### Task details
Your response should consist of the entries below, reproduced exactly and without their images.

### Supplied data
※ ※ ※

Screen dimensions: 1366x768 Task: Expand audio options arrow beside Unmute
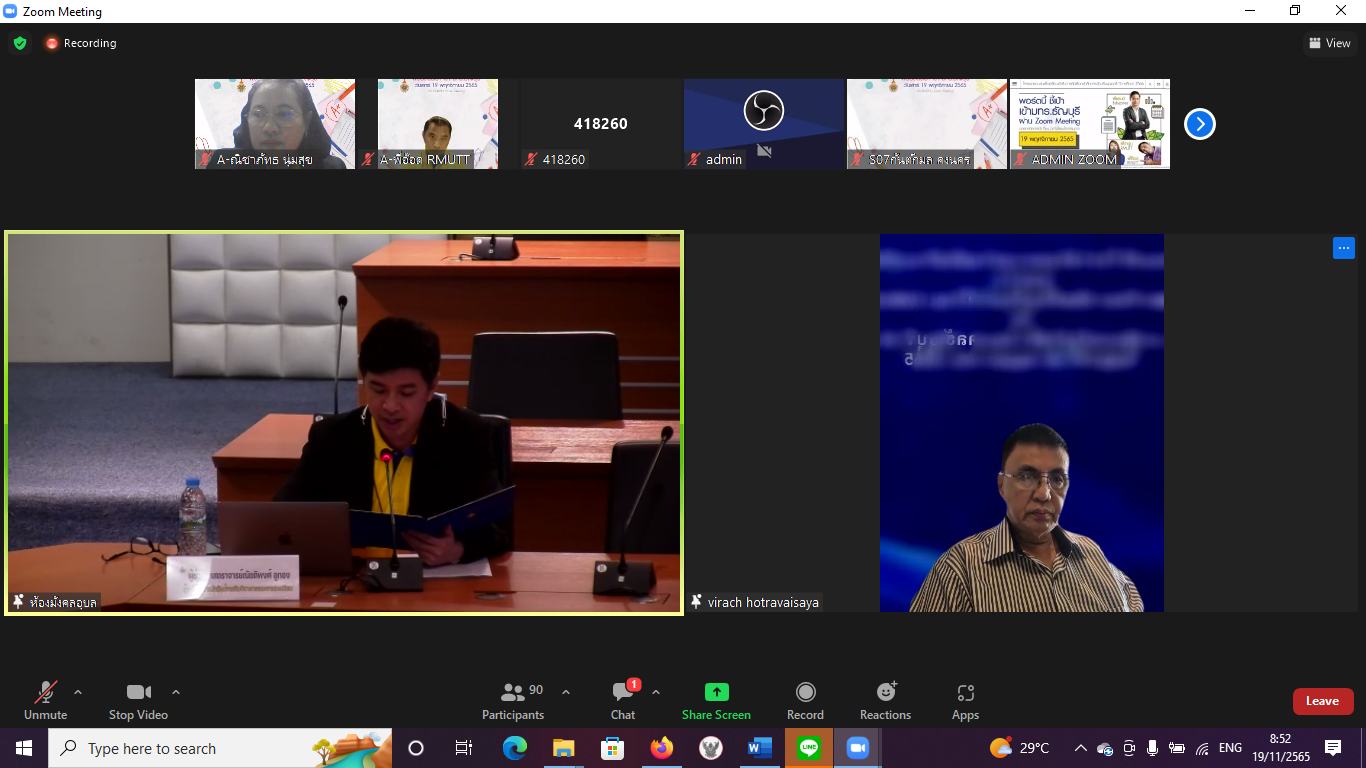point(78,692)
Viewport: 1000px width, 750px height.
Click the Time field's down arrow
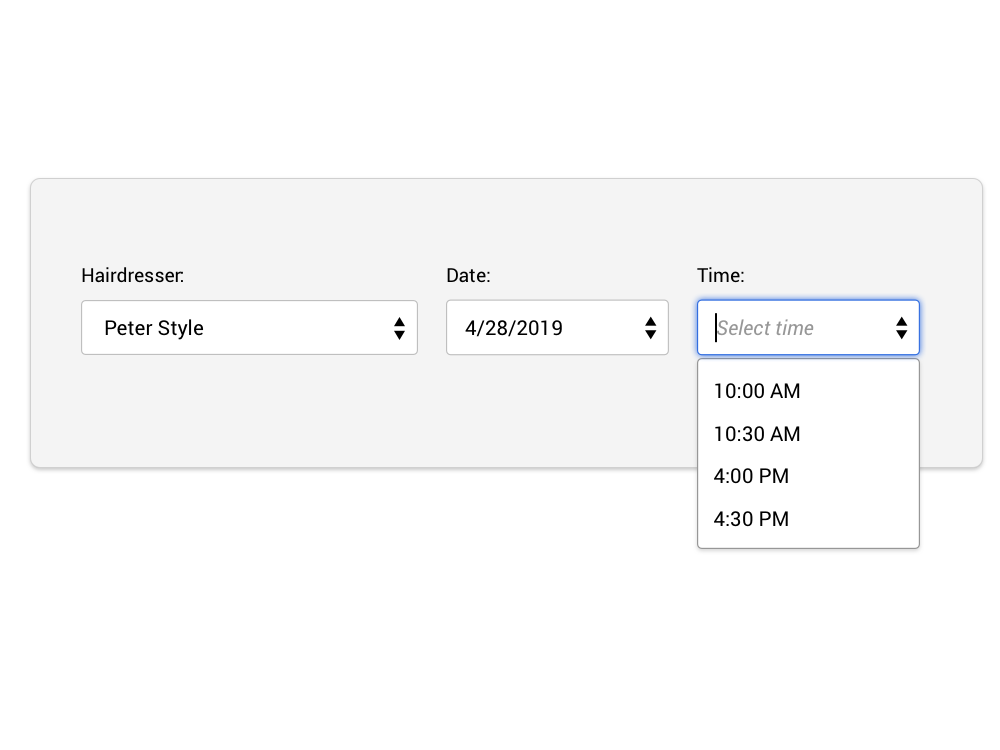pyautogui.click(x=901, y=335)
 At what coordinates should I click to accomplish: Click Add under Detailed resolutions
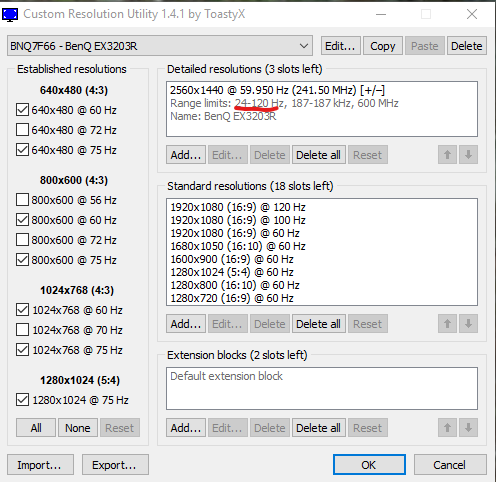[x=186, y=155]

※ ※ ※

### Task answer
Screen dimensions: 1366x768 Task: Expand audio options arrow beside Unmute
point(78,692)
Viewport: 1000px width, 750px height.
Click the Time field's down arrow
pyautogui.click(x=901, y=335)
 At what coordinates should I click to accomplish: Click Add under Detailed resolutions
[x=186, y=155]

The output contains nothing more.